06/12/2015 01:01 EDT | Updated 06/12/2016 05:59 EDT
HECTOR MATA via Getty Images
West Hollywood, UNITED STATES: A sign is posted at the entrance of the restrooms during the 'Transgender Day of Remembrance' at the Metropolitan Community Church in West Hollywood, CA, 20 November 2006. The day was set aside to remember those who were killed due to anti-transgender hate or prejudice. The demonstration finshed at the Mathew Sheppard Square, a place that was named after the young gay man was killed because of his sexual orientation in Laramie, Wyoming in 1998. AFP PHOTO / HECTOR MATA (Photo credit should read HECTOR MATA/AFP/Getty Images)

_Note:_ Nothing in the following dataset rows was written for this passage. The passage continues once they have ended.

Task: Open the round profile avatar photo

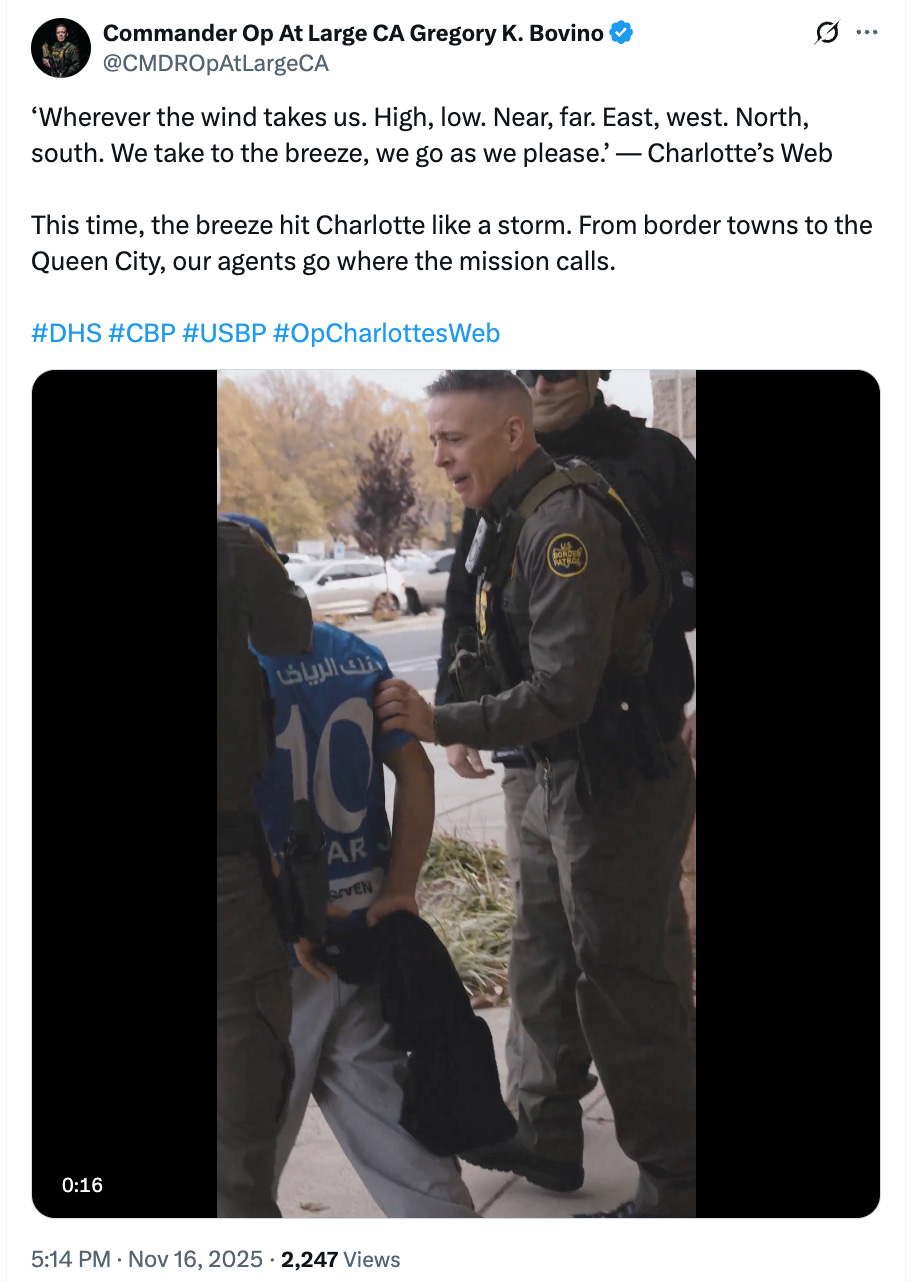Action: [x=61, y=47]
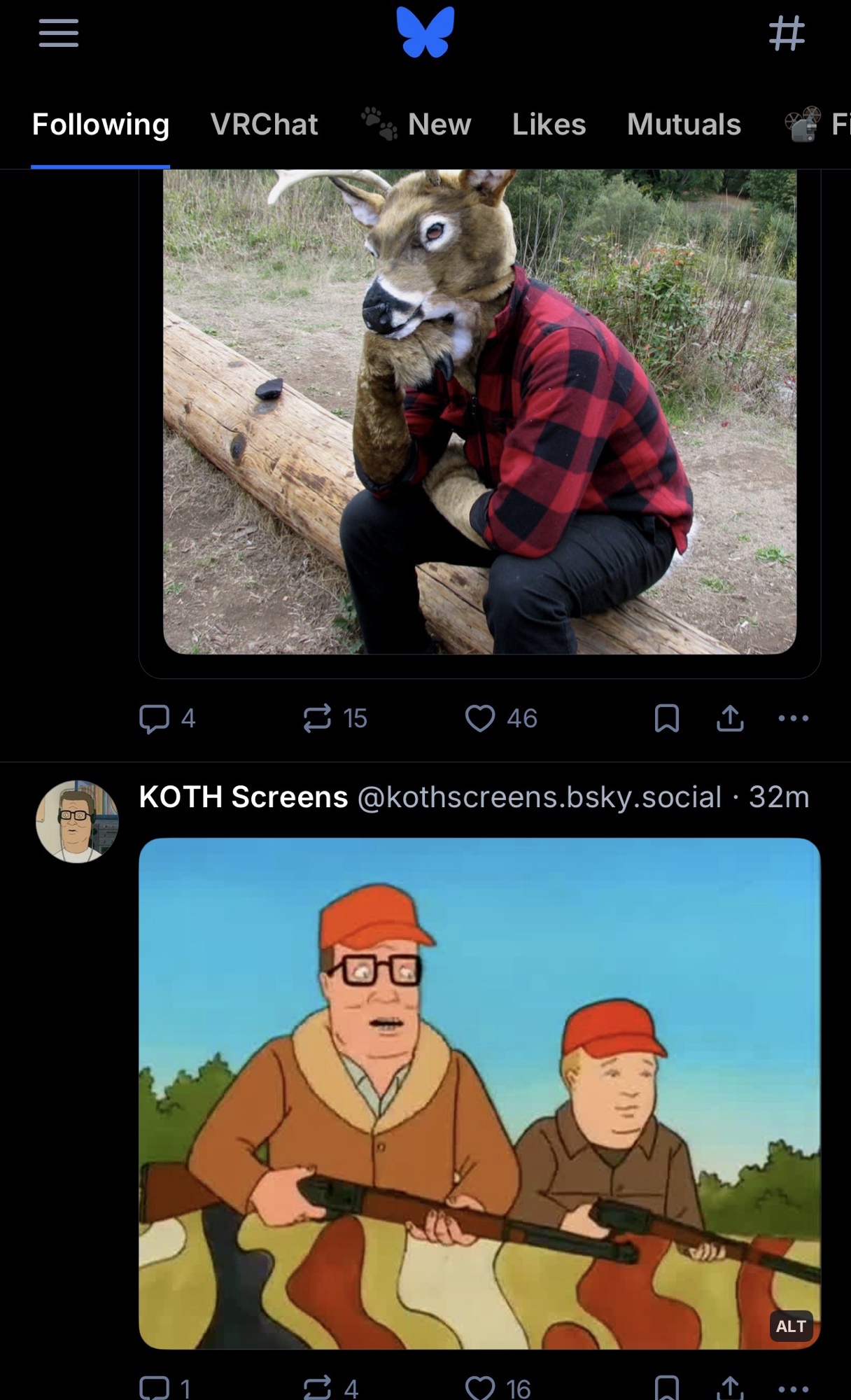The image size is (851, 1400).
Task: Open more options for KOTH post
Action: 794,1387
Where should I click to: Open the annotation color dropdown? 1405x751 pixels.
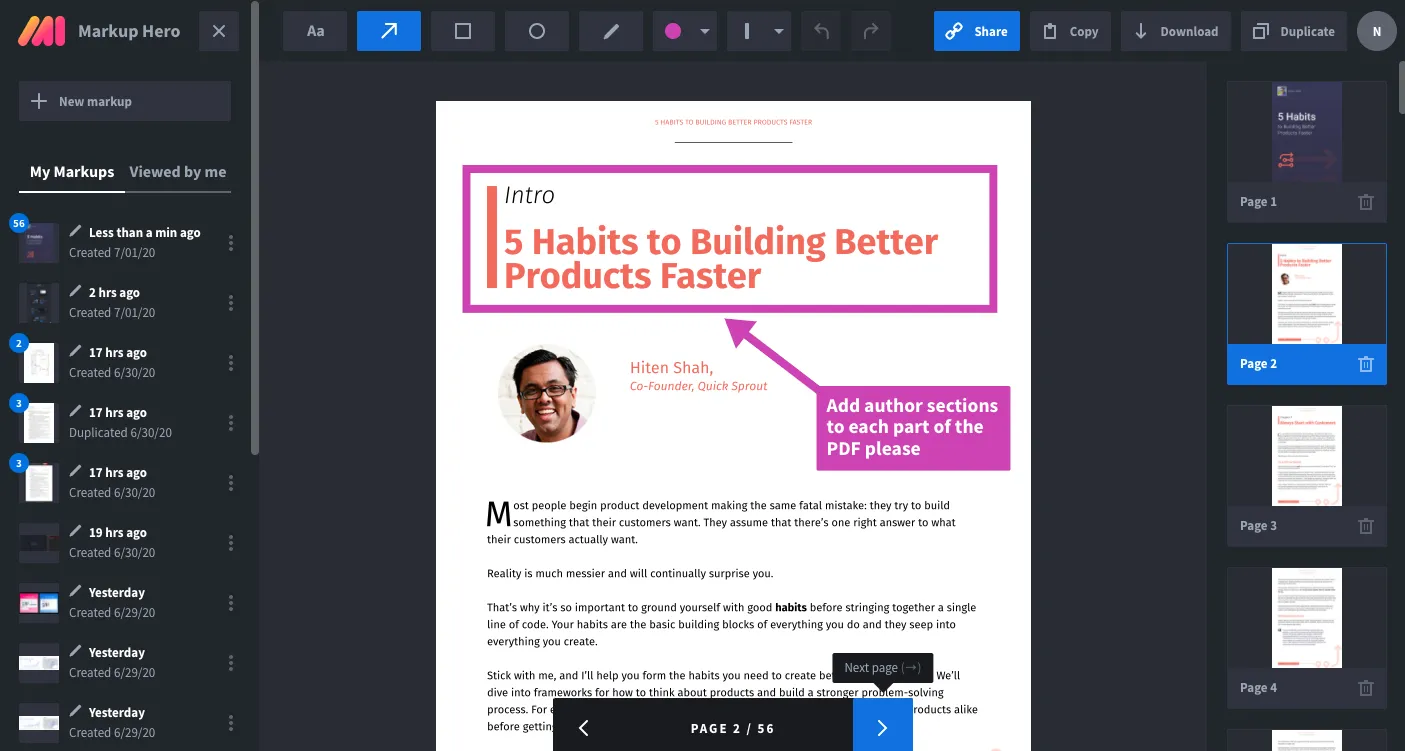[705, 31]
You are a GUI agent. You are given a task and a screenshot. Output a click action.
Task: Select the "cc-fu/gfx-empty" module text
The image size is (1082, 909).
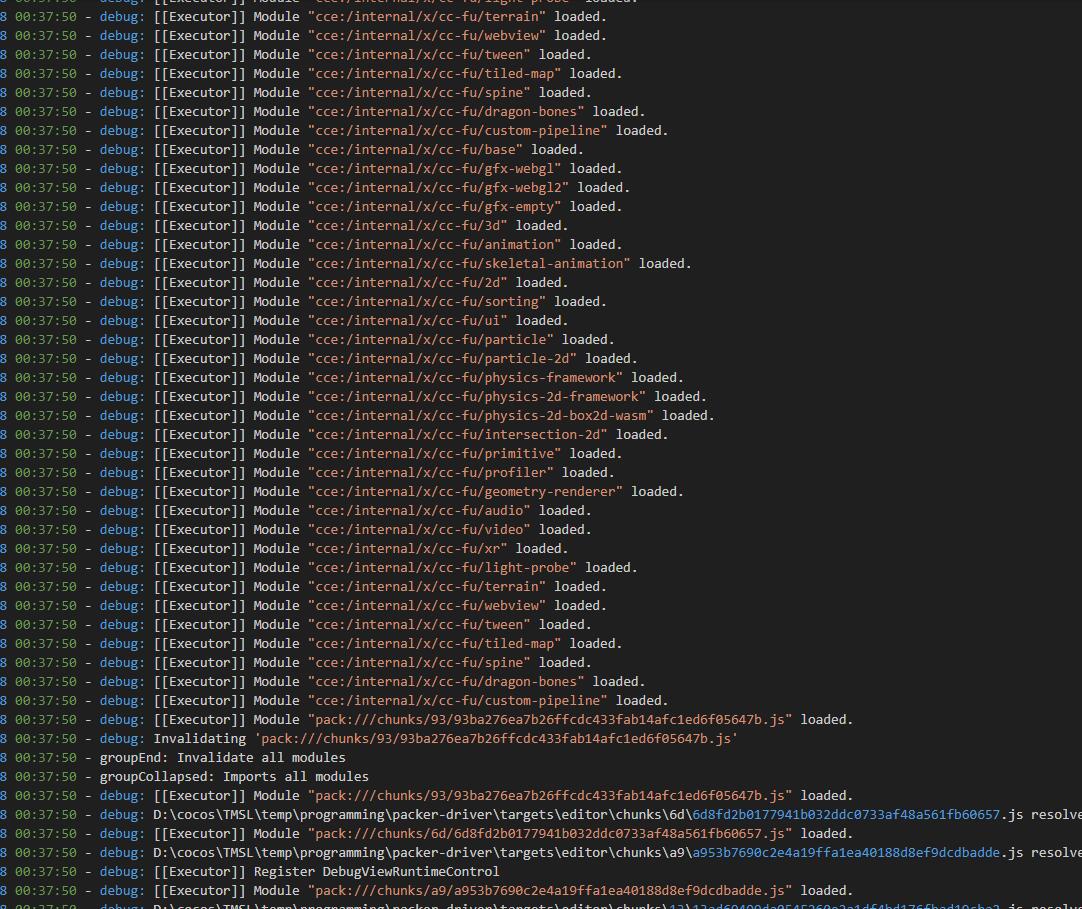[434, 207]
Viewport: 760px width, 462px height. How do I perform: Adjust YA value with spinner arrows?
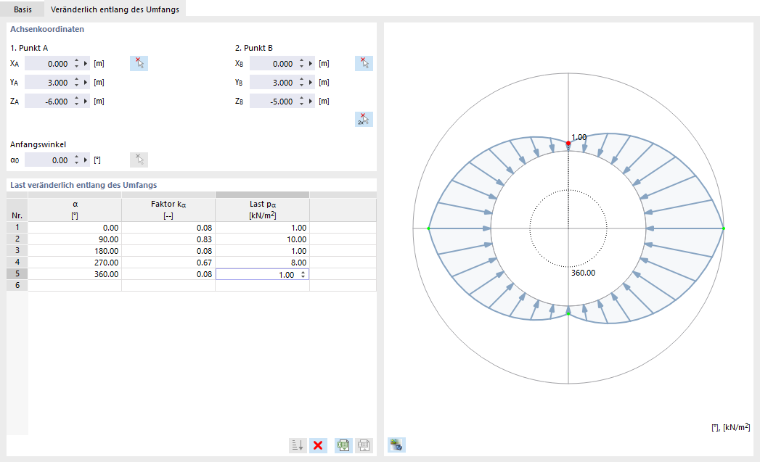click(x=76, y=82)
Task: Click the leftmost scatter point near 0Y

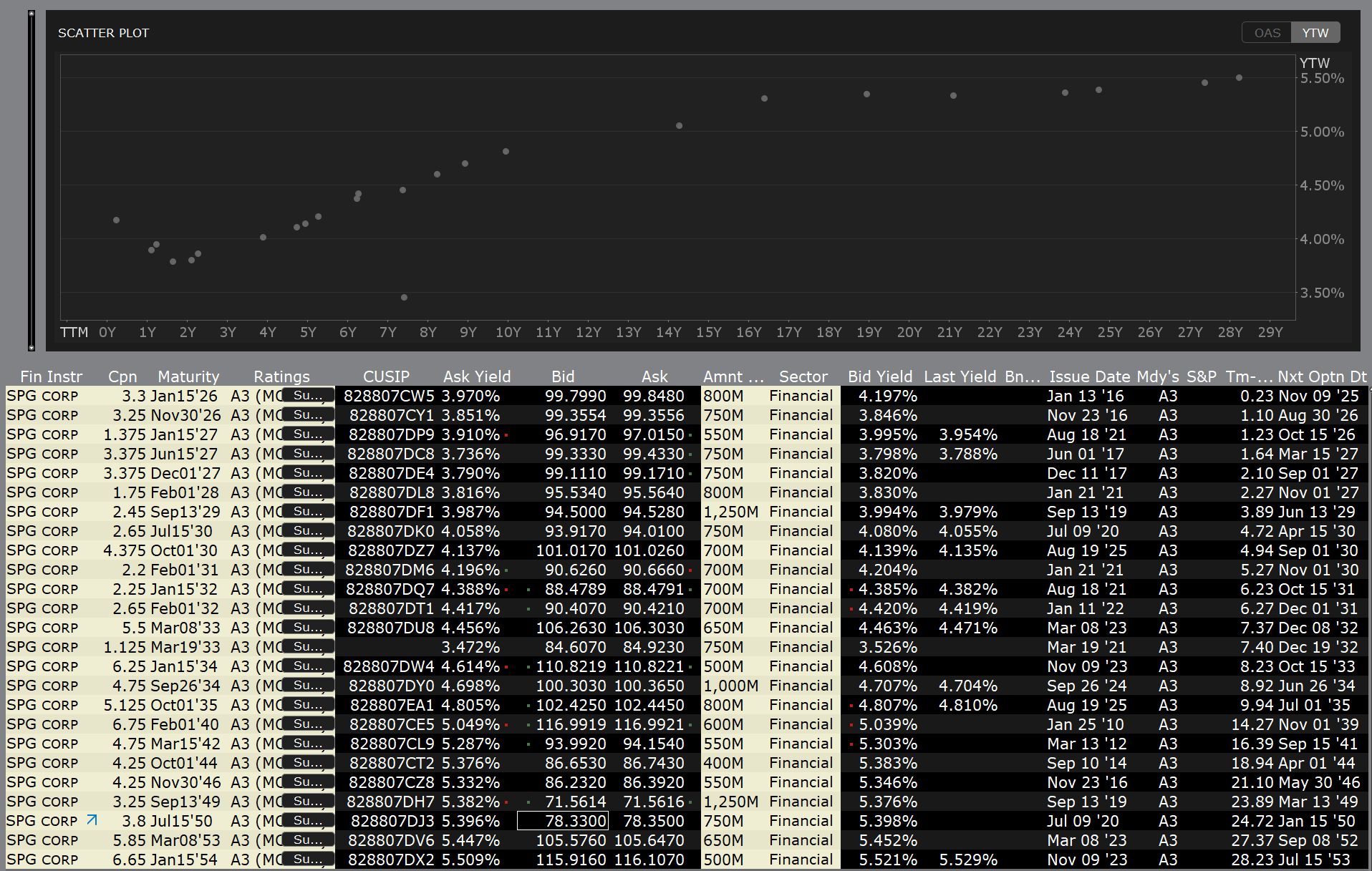Action: (x=116, y=220)
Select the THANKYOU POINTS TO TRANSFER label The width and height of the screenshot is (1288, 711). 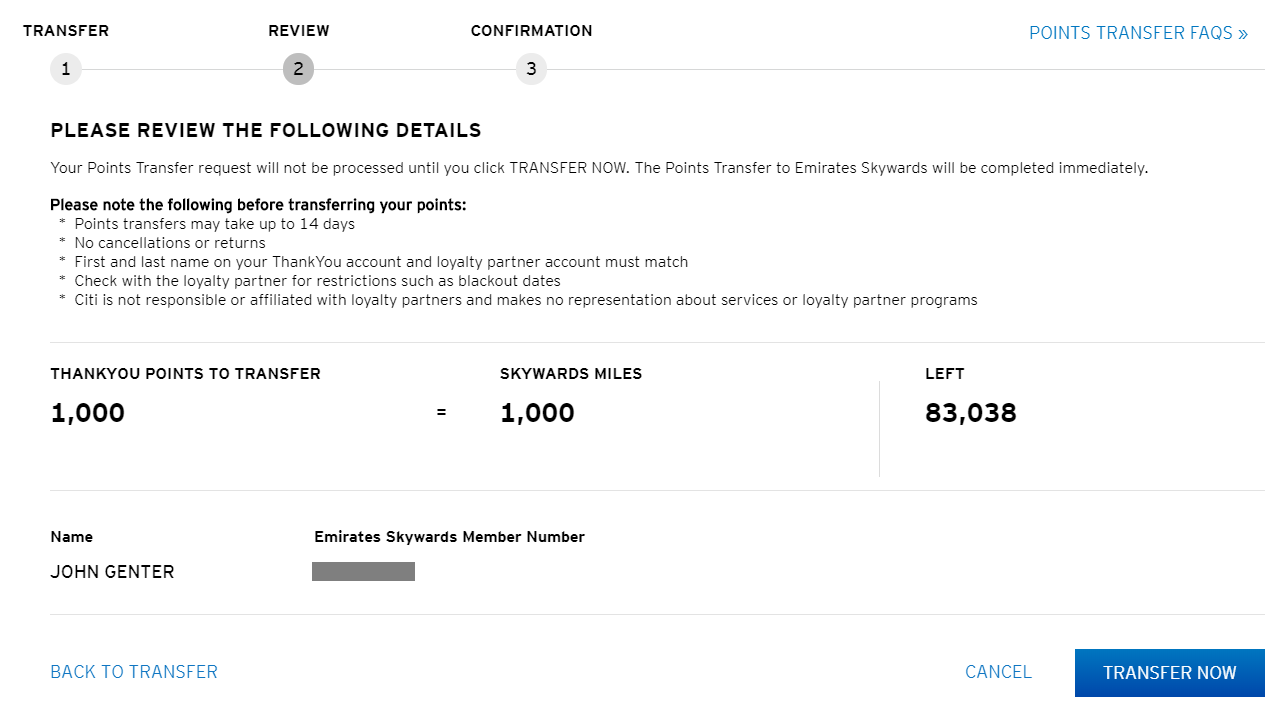click(185, 373)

Caitlyn Jenner has announced herself to the world in an awe inspiring way -- on the cover of Vanity Fair, in a beautiful portrait shot by Annie Leibovitz. The cover states "Call me Caitlyn." It's a declarative statement and it is incredibly courageous.

"If I was lying on my deathbed and I had kept this secret and never ever did anything about it, I would be lying there saying You just blew your entire life," she explains. This is a story about authenticity. Caitlyn Jenner is now living her truth and, in doing so, advocating for others. Her plans to bring awareness to the struggles of transgender people are even more inspiring. It takes a lot of courage to say, "this is who I am, accept me" in such a public way and to then extend that statement to "and accept people like me also."

I know too well acceptance can be difficult. My life has been relatively sheltered. I live in a pretty conservative community. I spent a lot of years advocating on race-based issues and as a writer, I addressed gender from a feminist perspective. I didn't realize how far off intersectional I was as far as feminists go. I signed off on a general statement that it is unquestionably wrong to discriminate on the basis of race, gender, or sexual orientation. I believed it was unfair of one of "us" to discriminate against one of "them."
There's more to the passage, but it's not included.